**Provided passage**
►

Volts x amps = watts

You can do 12vac @ 165a or use a transformer to get 120vac @ 16.5a with relatively minor internal losses. Either way is 1,980 watts or just short of 2kw. While the frequency may have a huge effect on how certain circuits operate it doesn't have much to do with available power. The Amico 140 I owned had a rated input power of 1.6 KVA with a PF of .85, that works out to 1,360 watts. So, in theory at least you could use the output of a single 165 amp alternator to drive the thing and the welder would kick out from exceeding it's duty cycle before overloading the alternator. I could weld more or less continuously with 3/32 rod at 85 amps. I wasn't getting much penetration but could lay down practice beads and it was getting enough rest when I changed rods or checked my work to keep from tripping out.

At this point I see two viable ways to go.

Take 3 phase AC directly from the stator and find a solid state way to convert from 600 Hz to 50-60 Hz then use transformers to get 380v and feed it into a 3 phase welder like this one.
https://www.amazon.com/FASTTOBUY-Welding-Advanced-Inverter-Equipment/dp/B07XG72DVJ/ref=sr_1_12?keywords=3+phase+IGBT&qid=1575762145&s=hi&sr=1-12&th=1

OR

Modify the alternator to work as a welder directly like these guys do.

https://www.zena.net/htdocs/welders/weldinf.shtml#Top

If you go to their list of reasons why their welders are *not* automotive alternators every modification they list with the exception of their patented control system is pretty simple. I've run across a YouTube video by a guy who reverse engineered one of their early model controllers. I can do quite a bit of experimenting for the price tag they have on a plug and play system. (over 4 figures)

Either way it looks like I'll be running at least two alternators in tandem to get the power level I want without frying the windings.
 

pegasuspinto

Registered
Once again, of those two, I would modify the alternator to put out high voltage DC, and open up the welder and feed the DC internal buss of the welder directly.

Inverter welders take the input power, immediately rectify it to DC, and then run that DC into a high frequency inverter, and feed a transformer, where the output is again rectified to make DC.(or potentially left as AC to weld with AC) At high frequencies, the transformer can be smaller.

The internal DC bus will be about 1.4 times the voltage as the AC input. For instance, a 120v inverter welder will have about a 168 volt internal DC bus. The welder shouldn't care where it gets it's 168 volts of DC from.

To convert frequencies, the normal way to do it, is once again, rectify to DC, then invert it back to AC at the desired frequency. The problem is, to get 20A or so of 120vac at 60hz, will take a big 'ol chunk of iron, and it's usually a special transformer, to allow the push-pull type 'mirror' configuration usually used on the input side..

◄

**Problem to solve**
Condense the paragraph in the welding discussion above that begins "Inverter welders take the input power" into a short numbered list, keeping its main facts.

**Provided information**
►

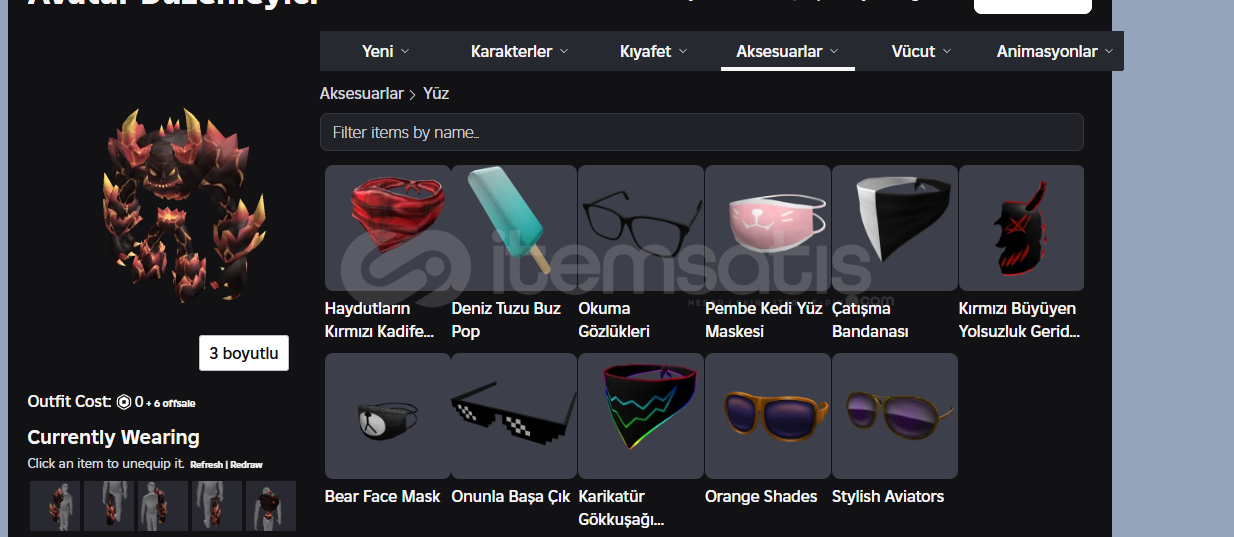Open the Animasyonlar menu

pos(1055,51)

◄
►

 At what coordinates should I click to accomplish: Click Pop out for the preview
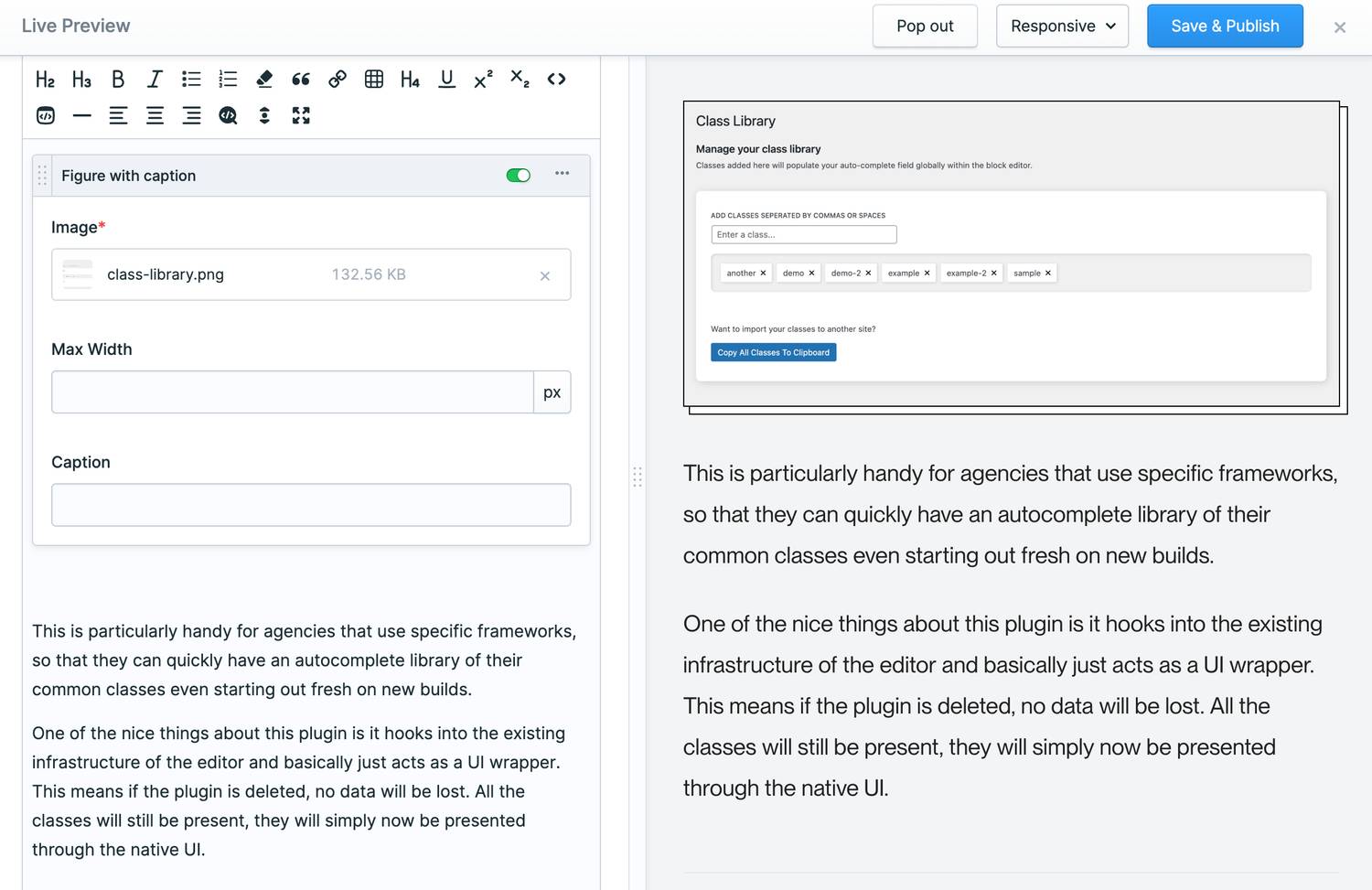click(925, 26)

◄

**Exercise output**
1. The welder takes the input power and immediately rectifies it to DC.
2. That DC runs into a high-frequency inverter, which feeds a transformer.
3. The transformer's output is rectified again to make DC, or may be left as AC for AC welding.
4. At high frequencies, the transformer can be smaller.